Work to be completed>
Rewrite the items from the line with "Switch to the 7. Review tab" through the line with "Action: click(202, 212)", changing "grey" to "gray" and leaving everything else as it is.

• • • • • • •

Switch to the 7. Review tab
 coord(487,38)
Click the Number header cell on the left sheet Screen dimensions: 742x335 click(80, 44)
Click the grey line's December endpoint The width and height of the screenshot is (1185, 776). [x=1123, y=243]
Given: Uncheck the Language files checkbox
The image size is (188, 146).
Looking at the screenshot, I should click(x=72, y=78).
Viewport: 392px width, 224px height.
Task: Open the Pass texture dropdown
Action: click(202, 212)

• • • • • • •

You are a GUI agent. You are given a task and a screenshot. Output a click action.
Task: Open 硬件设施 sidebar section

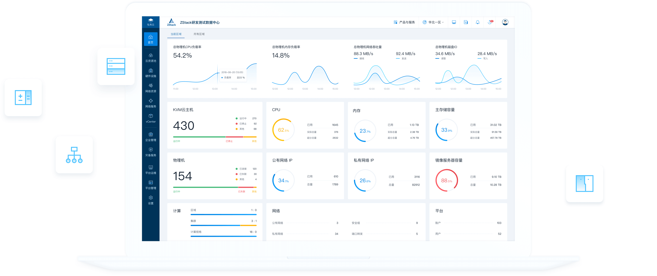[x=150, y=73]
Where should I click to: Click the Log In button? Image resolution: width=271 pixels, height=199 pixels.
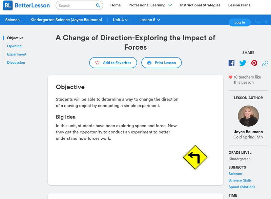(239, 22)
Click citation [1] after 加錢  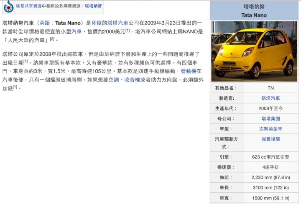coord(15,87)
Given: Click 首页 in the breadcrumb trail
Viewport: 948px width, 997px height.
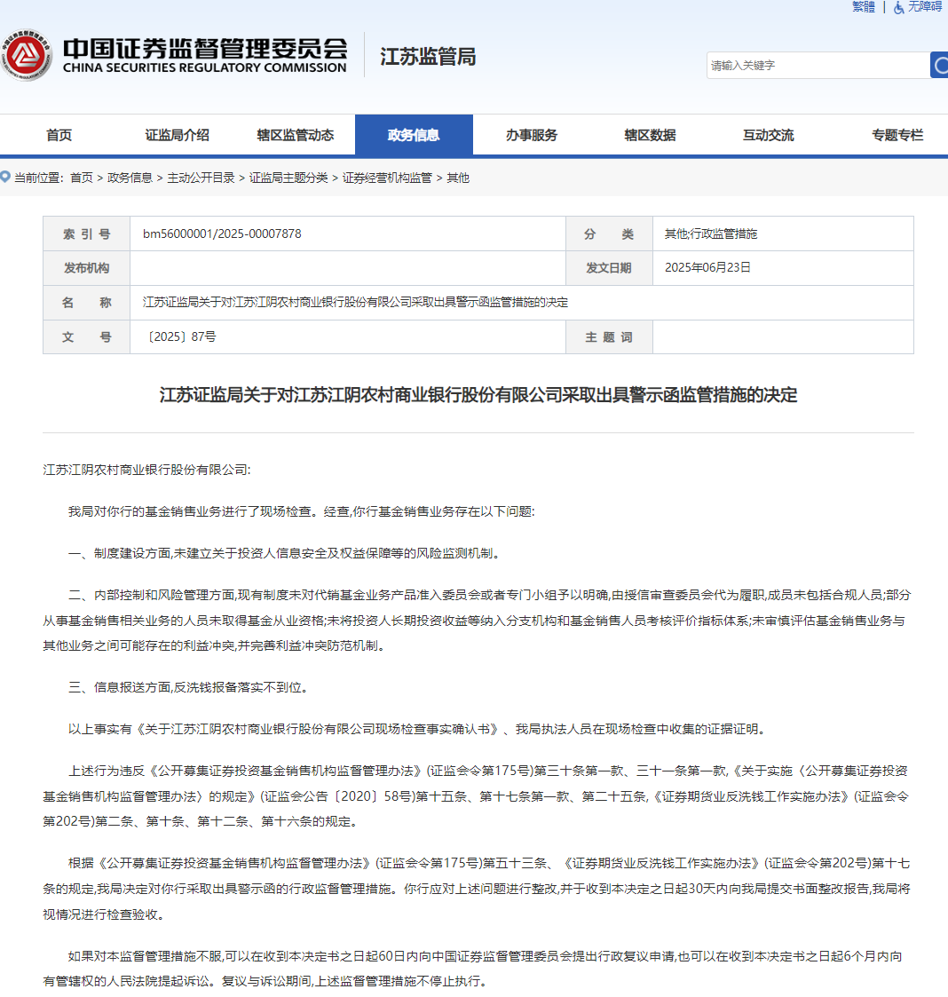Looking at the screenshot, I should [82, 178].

• • • • • • •

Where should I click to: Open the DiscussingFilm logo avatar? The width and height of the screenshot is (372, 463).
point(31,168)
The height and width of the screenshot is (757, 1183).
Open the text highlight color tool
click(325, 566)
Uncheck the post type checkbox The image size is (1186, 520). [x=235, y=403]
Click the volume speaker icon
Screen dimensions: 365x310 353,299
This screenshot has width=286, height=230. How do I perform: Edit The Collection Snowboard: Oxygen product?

• • • • • • •

Output of the exercise>
Switch to the 7. Review tab
 coord(487,38)
Click the Number header cell on the left sheet Screen dimensions: 742x335 click(80, 44)
Click the gray line's December endpoint The width and height of the screenshot is (1185, 776). [x=1123, y=243]
Given: Uncheck the Language files checkbox
The image size is (188, 146).
Looking at the screenshot, I should click(x=72, y=78).
Viewport: 392px width, 224px height.
Task: Open the Pass texture dropdown
Action: click(202, 212)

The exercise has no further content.